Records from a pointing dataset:
--- Start ---
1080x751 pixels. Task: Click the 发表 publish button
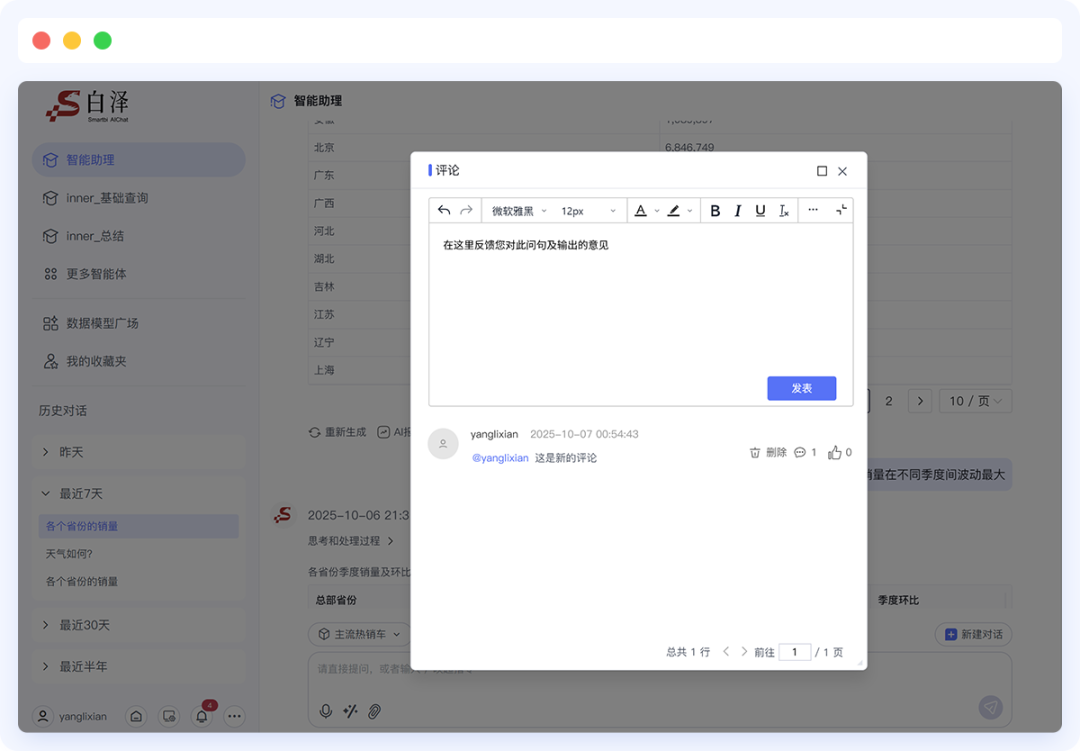tap(801, 388)
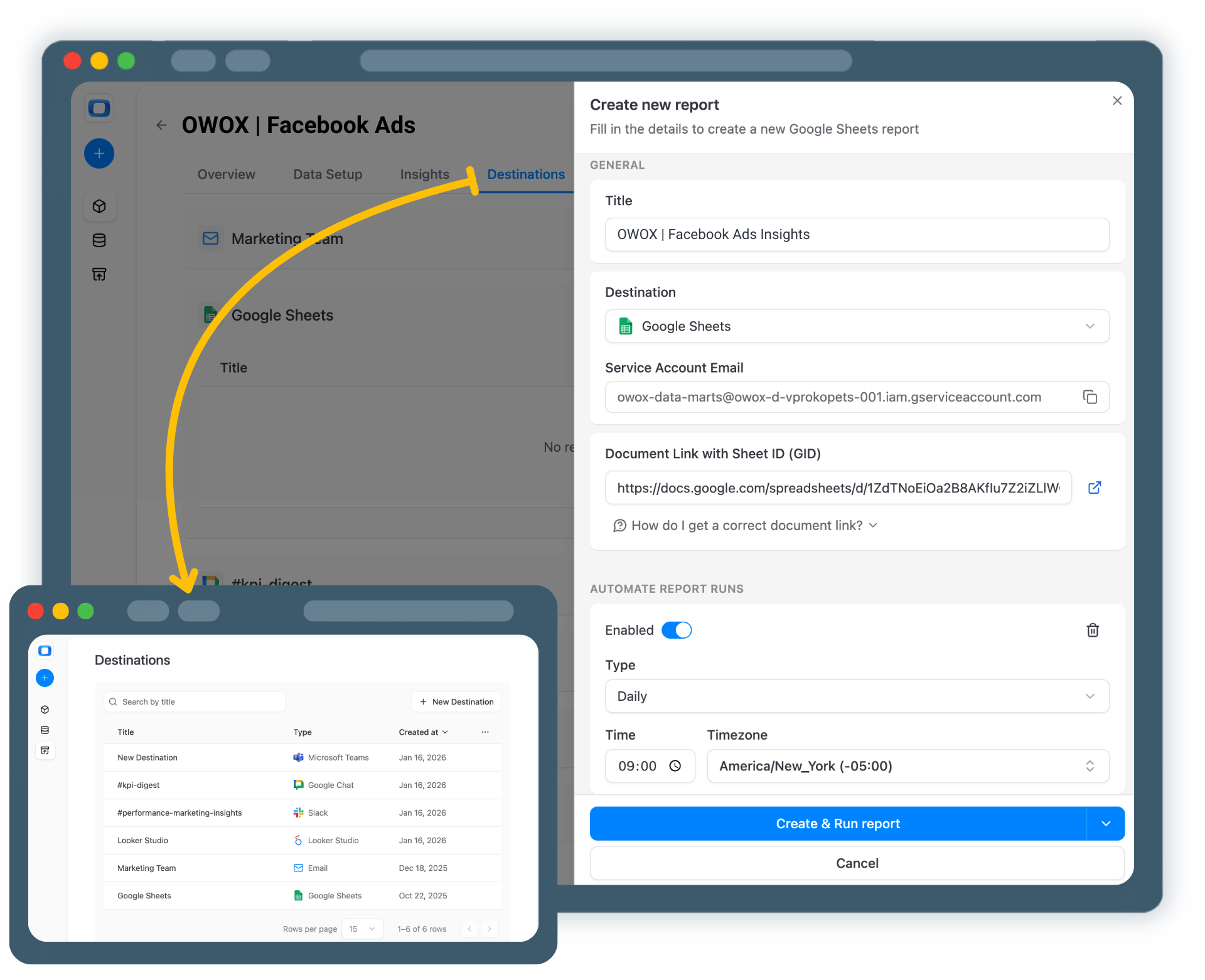This screenshot has height=980, width=1205.
Task: Click the Looker Studio icon in the destinations table
Action: pyautogui.click(x=298, y=840)
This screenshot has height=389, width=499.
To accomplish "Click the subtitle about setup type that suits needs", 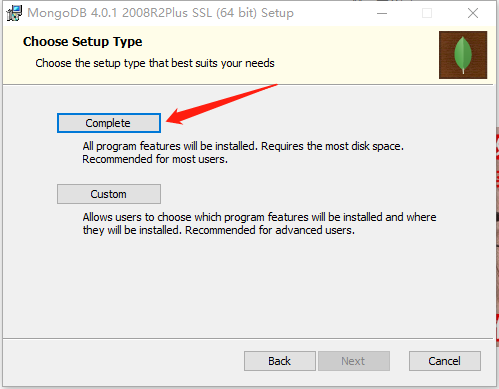I will 155,63.
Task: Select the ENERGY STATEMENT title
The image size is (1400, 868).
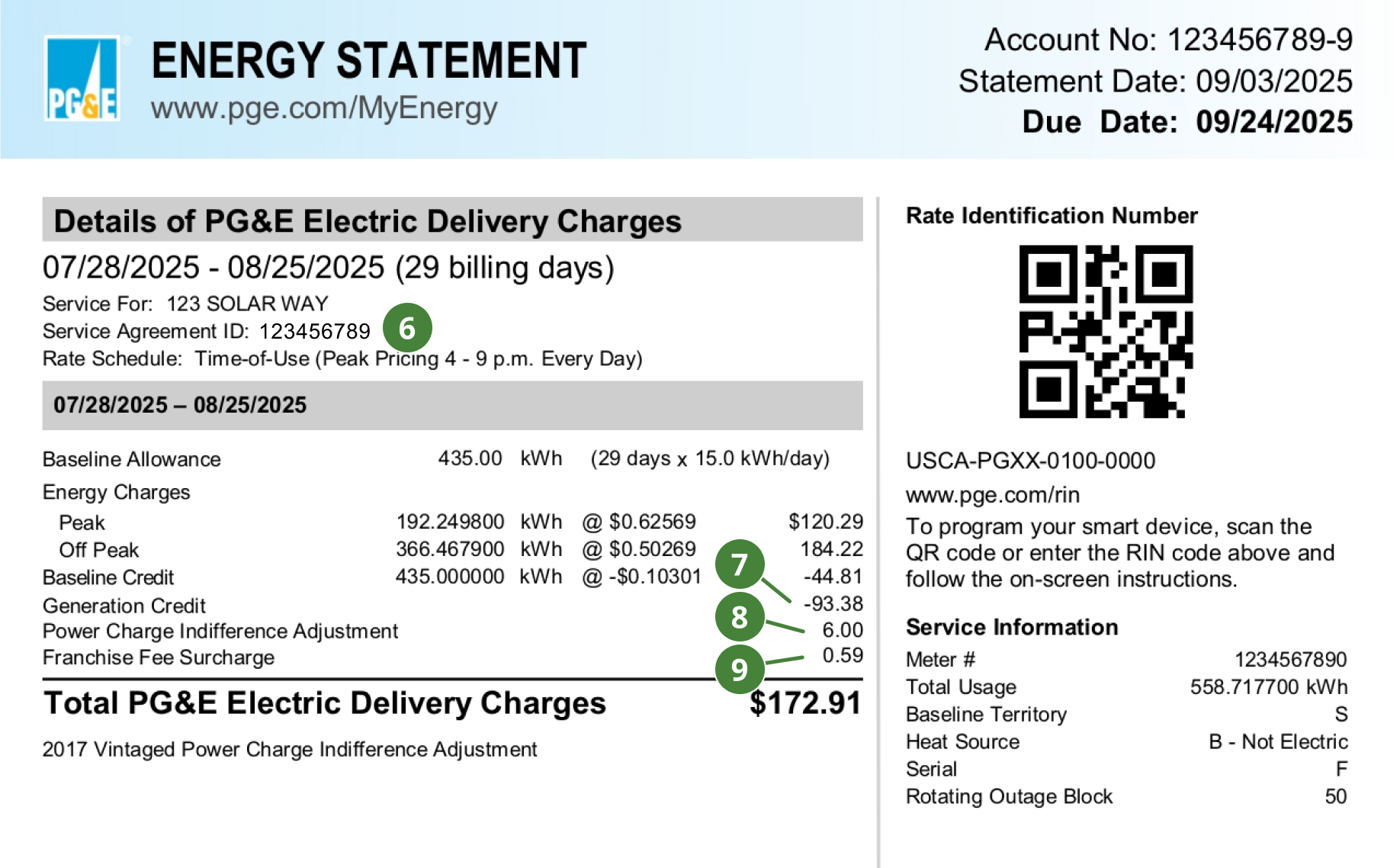Action: click(369, 60)
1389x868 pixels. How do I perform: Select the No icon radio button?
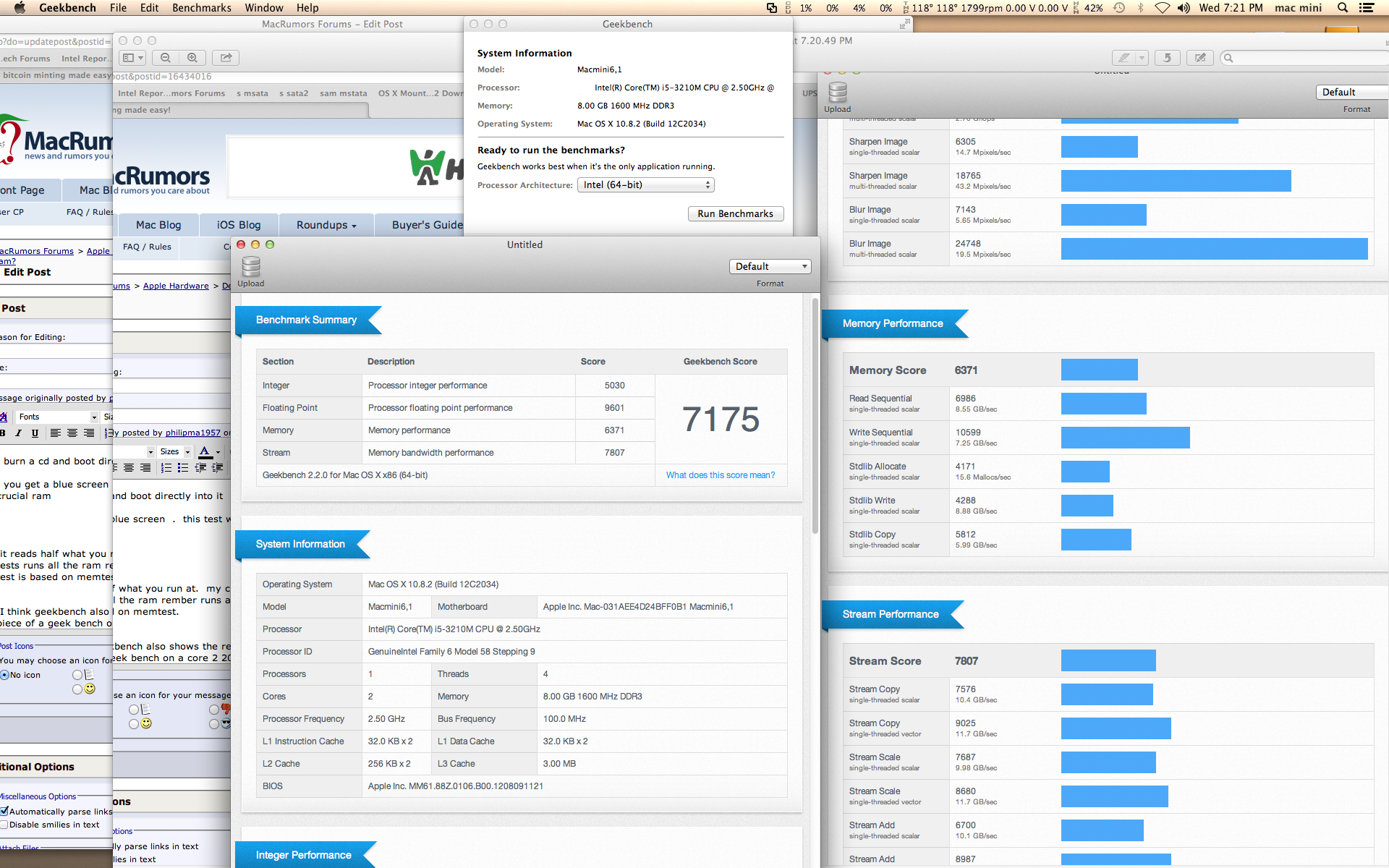(x=5, y=675)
--- End ---
GIVEN TASK:
Copy the material word for word from the line containing "1389x868 pixels. How" through the end. Leave the pictures out of your copy.

SOLUTION TO THIS EXERCISE:
1389x868 pixels. How do I perform: Select the No icon radio button?
(x=5, y=675)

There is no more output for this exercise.